La procidence du cordon

Procidence du cordon

La procidence du cordon est la descente du cordon, avant le foetus, lors de l’accouchement. Le cordon se retrouve alors gravement comprimé entre les os du bassin maternel et les os du crâne fœtal. Il s’agit là d’un accident gravissime, entrainant la plupart du temps une souffrance foetale aiguë majeure. C’est une urgence obstétricale majeure.

I-Terminologie

    -Procubitus du cordon : le cordon est situé en avant de la présentation, les membranes étant intactes.
    -Procidence du cordon : le cordon est situé en avant de la présentation, les membranes étant rompues.                           

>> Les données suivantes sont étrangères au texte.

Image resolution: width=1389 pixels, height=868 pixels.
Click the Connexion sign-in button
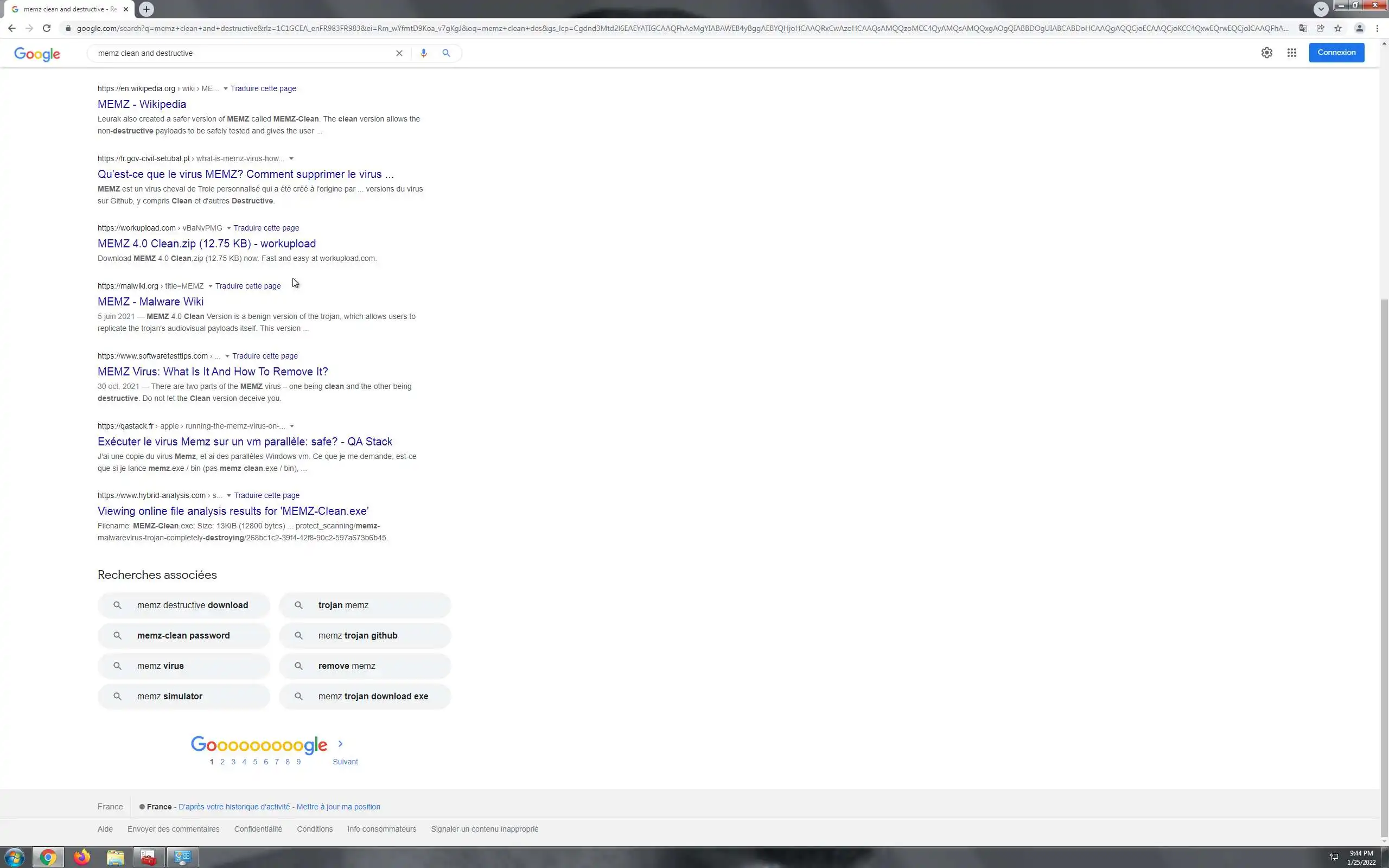pyautogui.click(x=1336, y=52)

    -Latérocidencedu cordon : le cordon est situé latéralement à côté de la présentation, il n’est pas facilement repéré au toucher vaginal. La latérocidence se traduit par de brefs ralentissements du rythme cardiaque fœtal qui peuvent disparaître si l’on repousse la tête ou si l’on change la position maternelle. 

II-Facteurs favorisants

    -Siège complet (risque × 40).
    -Présentation de l’épaule (risque × 40).
    -Prématurité (risque × 3 si poids < 2 500 g).
    -Grossesses multiples.
    -Placenta praevia.
    -Hydramnios.
    -Rupture prématurée des membranes.
    -Disproportion fœto-pelvienne.
    -Multiparité.
    -Tumeurs praevia.
    -Amniotomie ou rupture artificielle des membranes  si la présentation est haute et mobile.

III-Diagnostic

Le procubitus est soupçonné devant le fait qu’à la palpation on perçoit une masse pulsatile située dans la poche des eaux avant la rupture. La preuve du procubitus peut être fournie par un ralentissement du rythme cardiaque fœtal, lorsque la présentation s’engage, ou par une image échographique. Le diagnostic différentiel est celui d’un vaisseau praevia, associé à une insertion vélamenteuse du cordon. L’échographie Doppler réalisée en salle de naissance peut aider au diagnostic. 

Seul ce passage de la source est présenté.